The ‘monkey up’ comment said it all and he’s only continued in the course of his campaign to draw all the attention he can to the color of my skin, and the truth is, I’m Black, I’ve been Black all my life and so far as I know I’ll die Black at this point,” said Gillum. “The only color that the people in the state of Florida care about is the green blue algae flowing out of the state, and they deserve a government that will protect the environment after 20 years of environmental segregation.”

CNN moderator Jake Tapper also queried both candidates about their views on climate change in light of Hurricane Michael, which has left the Florida Panhandle reeling. Climate scientists say warming waters in the Gulf of Mexico have allowed hurricanes in the area to become more frequent and more deadly, enabling storms like Michael to arrive late in the year and wreak havoc.


Given the threats Florida faces from intense hurricanes and rising sea levels, don’t Florida voters [deserve to know] where you stand on this issue?” Tapper asked DeSantis, who has emphasized his commitment to environmentalism on the campaign trail while refusing to fully acknowledge climate change. 

The Republican continued to dodge the question Sunday night, praising the “resilient” residents of northwest Florida while accusing Gillum of pushing a “California-style energy policy” based on renewable energy sources, all without confirming whether or not he accepts the science behind climate change.

Hurricane Michael continued to surface throughout the debate, as Gillum highlighted Trump’s comments prior to the storm’s arrival. The president, who has backed DeSantis, lashed out at the city of Tallahassee as the Category 4 hurricane drew near, lamenting its “tremendous corruption” and “tremendous crime.” DeSantis, Gillum noted on Sunday, never refuted those comments.

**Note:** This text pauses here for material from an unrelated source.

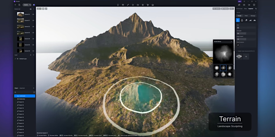Add a new height map resource
The image size is (275, 137).
(246, 57)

The Republican argued instead that his close relationship with Trump would be a boon for Florida, bringing in money to deal with the state’s environmental crises. (The president has rejected established climate science repeatedly.) DeSantis also touted his role in convincing the Trump administration to grant Florida a controversial offshore drilling waiver, exempting the state from a federal push to open up national waters to oil and gas exploration and development.

Gillum and DeSantis will meet at least once more before the November 6 midterm elections, in a debate scheduled for Wednesday, with Sunday’s face-off a clear indication that environmental issues will remain a major election theme. DeSantis is also likely to continue his attacks on Gillum — recent polls found the Republican trailing his opponent by double digits.